I was reading in Matthew 21 this morning, about Jesus' entry into Jerusalem right before his crucifixion. He is in the temple healing people--restoring health and wholeness, performing miracle after miracle of physical restoration. Imagine what the healed and their families must have felt: Relief, euphoria, joy, happiness, disbelief. . . Imagine what it might feel like to, for the first time, walk independently (or at all), hear a loved one's voice, see your child's face, be free from pain. Participating in such celebration would be overwhelmingly joyful and happy and good. Unless you were a Pharisee:
And the blind and the lame came to him in the temple, and he healed them. But when the chief priests and the scribes saw the wonderful things that he did, and the children crying out in the temple, “Hosanna to the Son of David!” they were indignant, and they said to him, “Do you hear what these are saying?” And Jesus said to them, “Yes; have you never read, “‘Out of the mouth of infants and nursing babies you have prepared praise’?” (Matthew 21: 14-16)C'mon. They are in the middle of people being made whole and they are indignant? Why? Probably for a lot of reasons. Maybe they were really upset that the children were calling Jesus the Son of David (the Messiah) when they weren't sure He actually was. However, Jesus was fulfilling signs that the priests should have recognized (Isaiah 35:5-6, Isaiah 42:7). Most of them, I bet, though, were upset for much less noble reasons. Jesus was disturbing the order of the temple. He was daring to put himself forward and mess up the order and flow of temple business. He was stealing their limelight. He wasn't playing by the rules and following the protocol. All they could see was that Jesus was not acting according to their plan. So they reacted with indignation.
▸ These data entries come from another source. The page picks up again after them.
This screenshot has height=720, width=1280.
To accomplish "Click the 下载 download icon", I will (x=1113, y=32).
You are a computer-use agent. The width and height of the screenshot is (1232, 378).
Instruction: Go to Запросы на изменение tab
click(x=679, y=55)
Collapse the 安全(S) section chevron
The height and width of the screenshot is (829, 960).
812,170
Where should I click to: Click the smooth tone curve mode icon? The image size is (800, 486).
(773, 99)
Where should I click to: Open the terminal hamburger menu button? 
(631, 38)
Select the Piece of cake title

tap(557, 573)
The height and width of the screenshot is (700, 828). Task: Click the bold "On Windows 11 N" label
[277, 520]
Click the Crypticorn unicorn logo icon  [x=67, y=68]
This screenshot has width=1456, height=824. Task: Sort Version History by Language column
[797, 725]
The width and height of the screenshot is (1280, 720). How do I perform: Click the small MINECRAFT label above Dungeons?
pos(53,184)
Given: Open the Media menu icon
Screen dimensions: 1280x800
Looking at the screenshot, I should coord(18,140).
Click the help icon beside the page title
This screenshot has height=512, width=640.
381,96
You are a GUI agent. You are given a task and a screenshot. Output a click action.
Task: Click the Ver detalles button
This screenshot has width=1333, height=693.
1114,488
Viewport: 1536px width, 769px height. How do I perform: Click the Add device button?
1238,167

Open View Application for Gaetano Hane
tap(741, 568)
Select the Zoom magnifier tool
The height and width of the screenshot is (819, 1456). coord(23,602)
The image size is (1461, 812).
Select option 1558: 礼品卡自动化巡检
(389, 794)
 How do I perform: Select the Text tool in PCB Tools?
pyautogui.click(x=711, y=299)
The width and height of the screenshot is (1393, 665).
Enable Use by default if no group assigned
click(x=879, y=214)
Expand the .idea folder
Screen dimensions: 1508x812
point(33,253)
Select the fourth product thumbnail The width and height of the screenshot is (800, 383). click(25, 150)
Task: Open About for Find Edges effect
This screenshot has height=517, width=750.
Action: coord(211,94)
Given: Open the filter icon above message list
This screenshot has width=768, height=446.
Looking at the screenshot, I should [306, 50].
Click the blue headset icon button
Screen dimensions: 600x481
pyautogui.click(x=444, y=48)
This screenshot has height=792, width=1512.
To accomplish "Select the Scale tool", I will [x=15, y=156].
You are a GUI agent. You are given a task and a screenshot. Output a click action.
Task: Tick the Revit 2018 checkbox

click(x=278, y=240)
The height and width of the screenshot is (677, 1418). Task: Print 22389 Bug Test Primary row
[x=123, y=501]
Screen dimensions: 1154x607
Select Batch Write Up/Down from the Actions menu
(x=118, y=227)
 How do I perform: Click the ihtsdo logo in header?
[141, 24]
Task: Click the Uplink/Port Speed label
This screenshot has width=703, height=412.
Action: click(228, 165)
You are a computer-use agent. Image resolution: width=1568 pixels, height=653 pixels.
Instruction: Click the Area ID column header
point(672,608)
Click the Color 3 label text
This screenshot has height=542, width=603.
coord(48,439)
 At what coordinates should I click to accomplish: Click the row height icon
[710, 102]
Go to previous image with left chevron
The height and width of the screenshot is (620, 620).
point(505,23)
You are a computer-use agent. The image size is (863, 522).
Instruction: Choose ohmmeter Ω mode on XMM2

I'm not a stranger to indignation, which exhibits itself in this decade as attitude. I get attitude when things are not going according to my plan, not happening in the way I envisioned, or are making me uncomfortable. Would I miss the joy in a room of healing because I was that upset about my plan? I hope not, but I might. In a similar situation, after seeing Jesus eating with tax collectors and sinners, the Pharisees (for sure the REAL Pharisees in this passage) criticize Jesus to His disciples, and Jesus responds by telling them that they need to learn what it means that He desires mercy and not sacrifice (Matthew 9:13).
I need to learn what that means. I do not want to find myself in a room where Jesus is at work and have my prevailing emotion be indignation. I want it to be awe, or joy, or gratitude. Thank God for the gospel's power in my life, which transforms my Pharisee's heart into a merciful and grace-filled one. I just wish it would happen a little bit faster.